◆ Exercise material:
::::

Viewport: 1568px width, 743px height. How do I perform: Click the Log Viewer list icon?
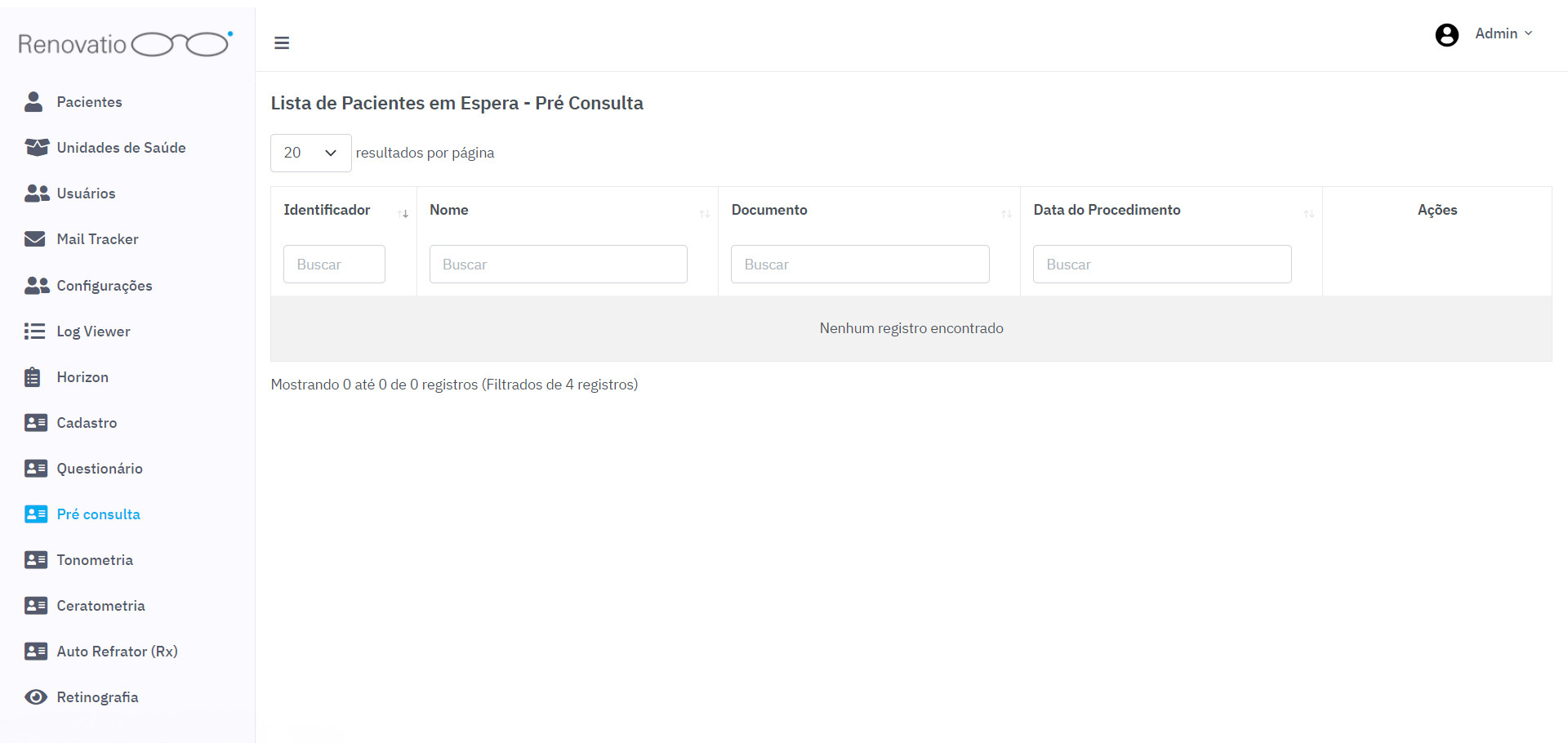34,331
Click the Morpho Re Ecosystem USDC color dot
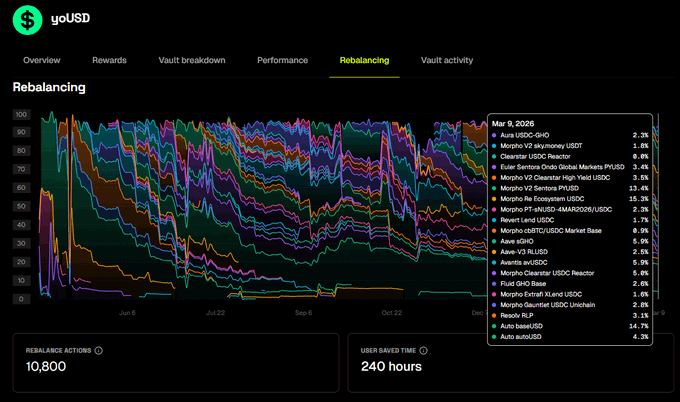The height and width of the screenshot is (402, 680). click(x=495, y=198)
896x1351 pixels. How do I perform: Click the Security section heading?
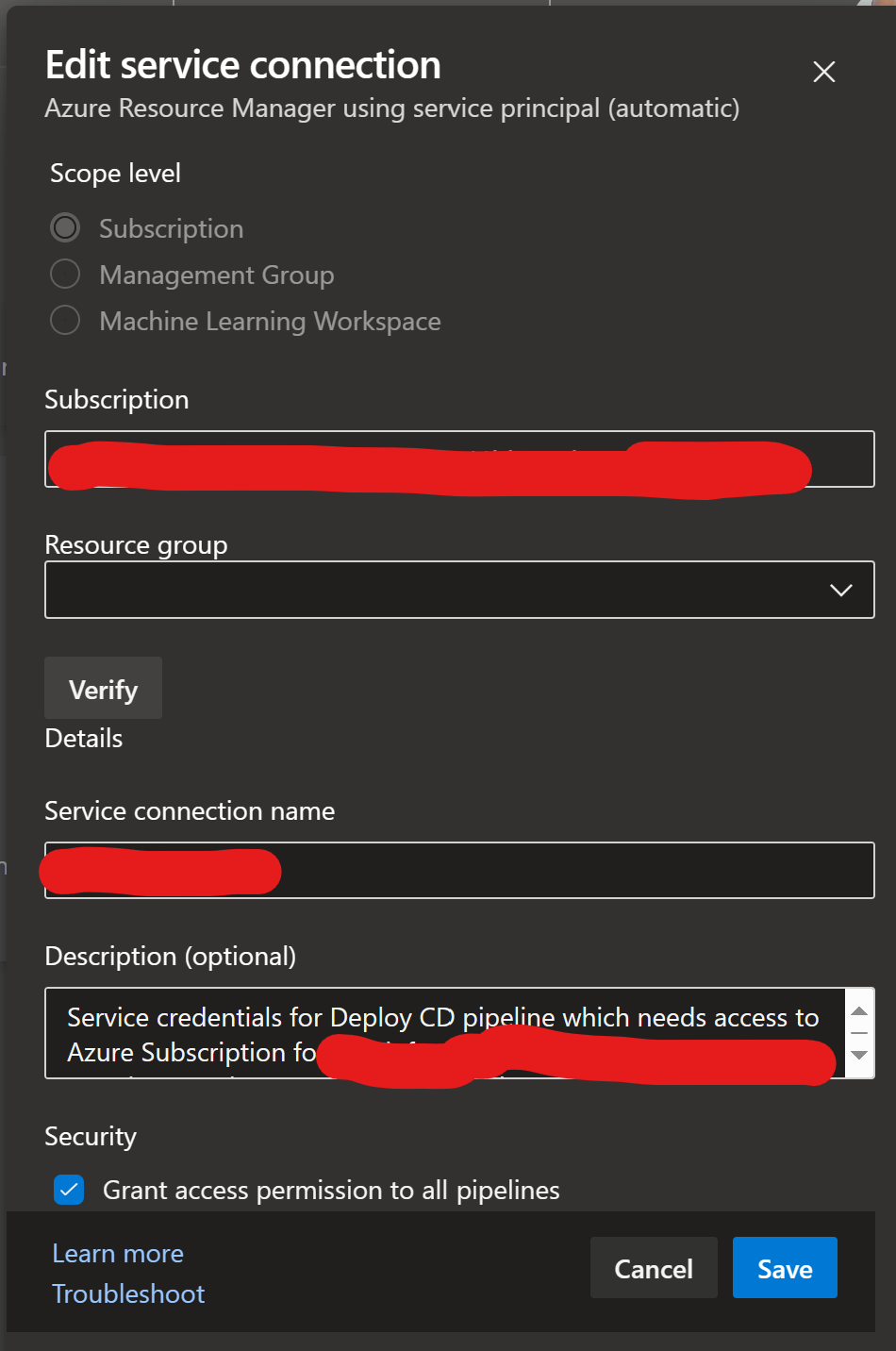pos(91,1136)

::::

◆ What you are asked to do: Convert the data above into a two-column CSV with the headers instruction and answer. Give one row per answer, put each field in quotes with line breaks replaced by spaces, and leave out the pictures.

◆ Answer to this task:
instruction,answer
"Viewport: 1568px width, 743px height. How do I perform: Click the Log Viewer list icon?","34,331"
"Click the Morpho Re Ecosystem USDC color dot","The height and width of the screenshot is (402, 680). click(x=495, y=198)"
"896x1351 pixels. How do I perform: Click the Security section heading?","pos(91,1136)"